Creating a refreshing continuous aggregate is a two-step process. First, one needs to create a continuous aggregate view of the data using CREATE MATERIALIZED VIEW with the timescaledb.continuous option. Second, a continuous aggregate policy needs to be created to keep it refreshed.

You can create several continuous aggregates for the same hypertable. For example, you could create another continuous aggregate view for daily data.

CREATE MATERIALIZED VIEW conditions_summary_daily
WITH (timescaledb.continuous) AS
SELECT device,
       time_bucket(INTERVAL '1 day', time) AS bucket,
FROM conditions
GROUP BY device, bucket;

-- Create the policy
SELECT add_continuous_aggregate_policy('conditions_summary_daily',
    start_offset => INTERVAL '1 month',
    end_offset => INTERVAL '1 day',
    schedule_interval => INTERVAL '1 hour');
If you have a lot of historical data to aggregate into the view, consider using the WITH NO DATA option.

A time_bucket on the time partitioning column of the hypertable is required in all continuous aggregate views. If you do not provide one, you will get an error.

When the view is created, it will (by default) be populated with data so that it contains the aggregates computed across the entire conditions hypertable.

It might, however, not always be desirable to populate the continuous aggregate when created. If the amount of data in conditions is large and new data is continuously being added, it is often more useful to control the order in which the data is refreshed by combining manual refresh with a policy. For example, one could use a policy to refresh only recent (and future) data while historical data is left to manual refreshes. In those cases, the WITH NO DATA option can be used to avoid aggregating all the data during creation.

The refresh_continuous_aggregate command is used for manual refreshing. For example, to refresh one month of data you could write:

CALL refresh_continuous_aggregate('conditions_summary_hourly', '2020-05-01', '2020-06-01');

Unlike a regular materialized view, the refresh command will only recompute the data within the window that has changed in the underlying hypertable since the last refresh.

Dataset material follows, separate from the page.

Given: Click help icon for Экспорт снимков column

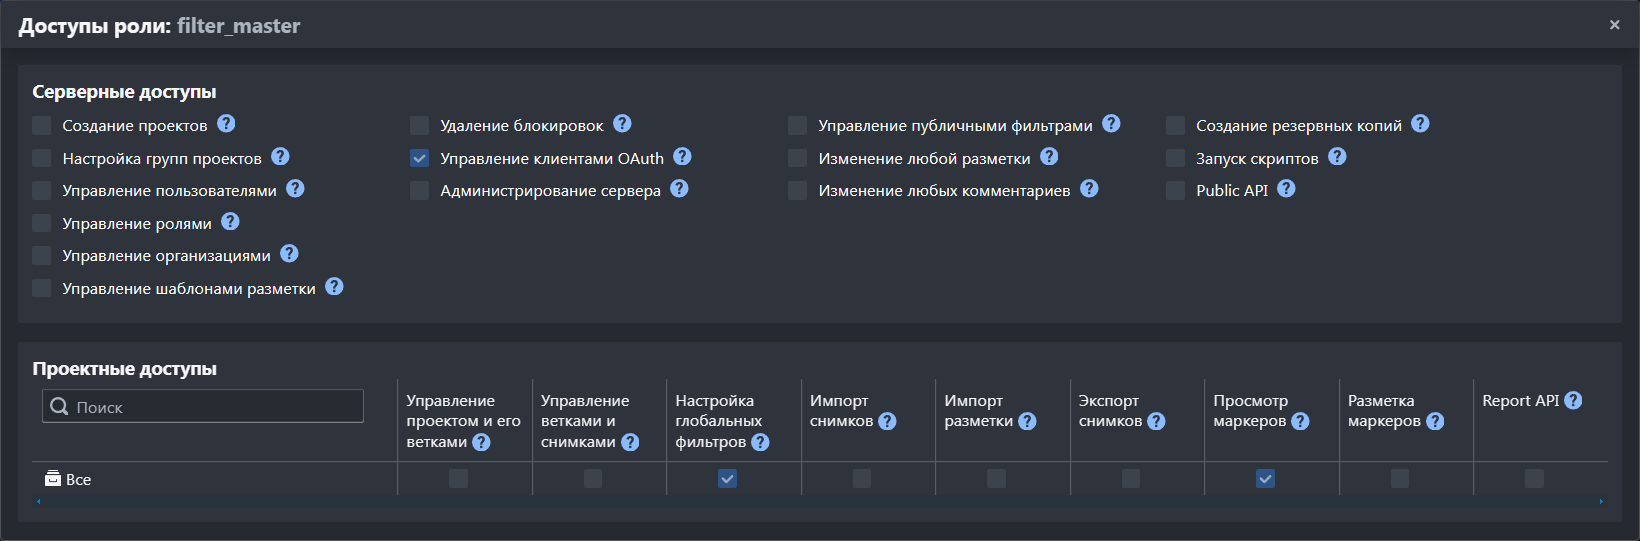Looking at the screenshot, I should coord(1156,421).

Therefore, if only a few buckets need updating, then the refresh is quick.

Note that the end range is exclusive and aligned to the buckets of the continuous aggregate, so this will refresh only the buckets that are fully in the date range ['2020-05-01', '2020-06-01'), that is, up to but not including 2020-06-01. While it is possible to use NULL to indicate an open-ended range, we do not in general recommend using it. Such a refresh might materialize a lot of data, have a negative affect on performance, and can affect other policies such as data retention. For more information, see the Advanced Usage section below.

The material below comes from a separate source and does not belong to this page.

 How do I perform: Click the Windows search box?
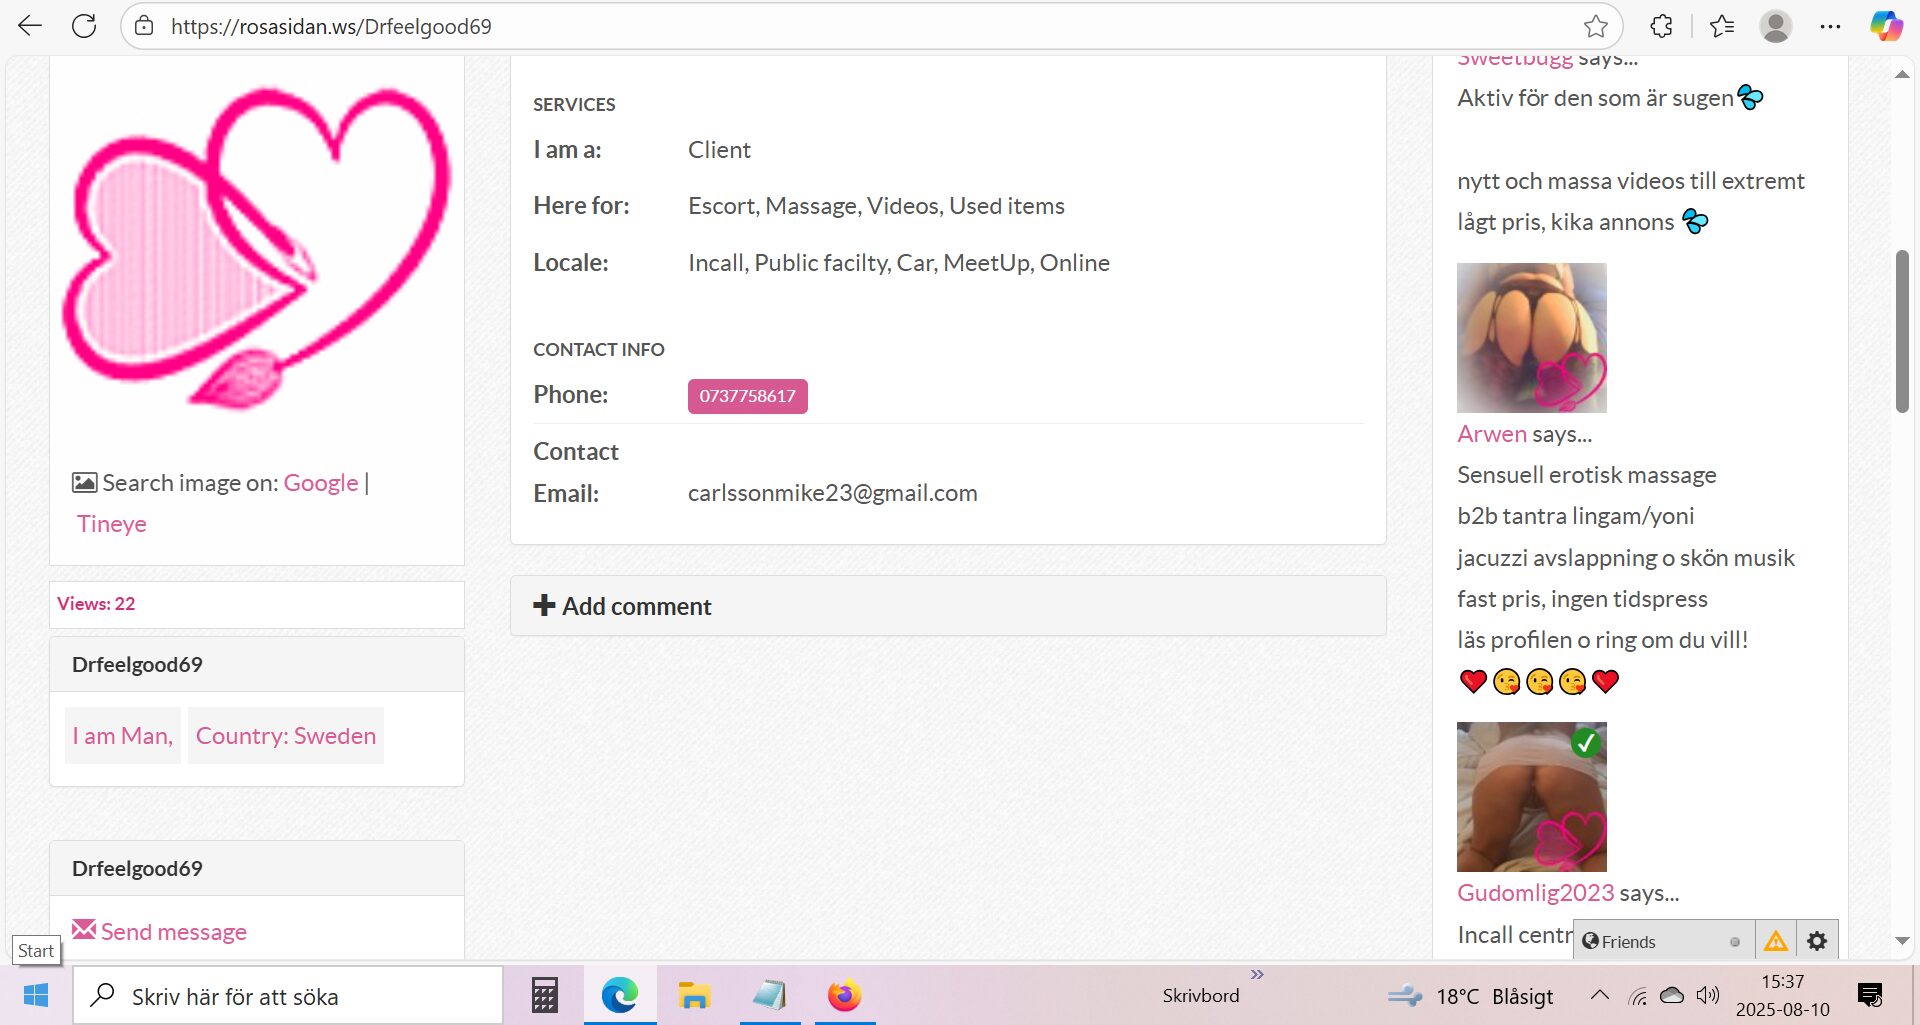point(290,996)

Continuous aggregates are supported for most aggregate functions that can be [parallelized by PostgreSQL][postgres-parallel-agg], which includes the normal aggregates like SUM and AVG. However, aggregates using ORDER BY and DISTINCT cannot be used with continuous aggregates since they are not possible to parallelize by PostgreSQL. In addition, TimescaleDB continuous aggregates do not currently support the FILTER clause (not to be confused with WHERE) even though it is possible to parallelize but we might add support for this in a future version.

Using WITH NO DATA when creating a continuous aggregate

If you have a lot of historical data, we suggest creating the continuous aggregate using the WITH NO DATA parameter for the CREATE MATERIALIZED VIEW command. Doing so will allow the continuous aggregate to be created instantly (you won't have to wait for the data to be aggregated on creation!). Data will then begin to populate as the continuous aggregate policy begins to run.

However, only data newer than start_offset would begin to populate the continuous aggregate. If you have historical data that is older than the start_offset INTERVAL, you need to manually refresh history up to the current start_offset to allow real-time queries to run efficiently.

SELECT vendor_id, time_bucket('1h', pickup_datetime) as day,
  count(*) total_rides,
  avg(fare_amount) avg_fare,
  max(trip_distance) as max_trip_distance,
  min(trip_distance) as min_trip_distance
FROM rides
GROUP BY vendor_id, time_bucket('1h', pickup_datetime)

CALL refresh_continuous_aggregate('cagg_rides_view', NULL, localtimestamp - INTERVAL '1 week');

SELECT add_continuous_aggregate_policy('cagg_rides_view',
  start_offset => INTERVAL '1 week',
  end_offset   => INTERVAL '1 hour',
  schedule_interval => INTERVAL '30 minutes');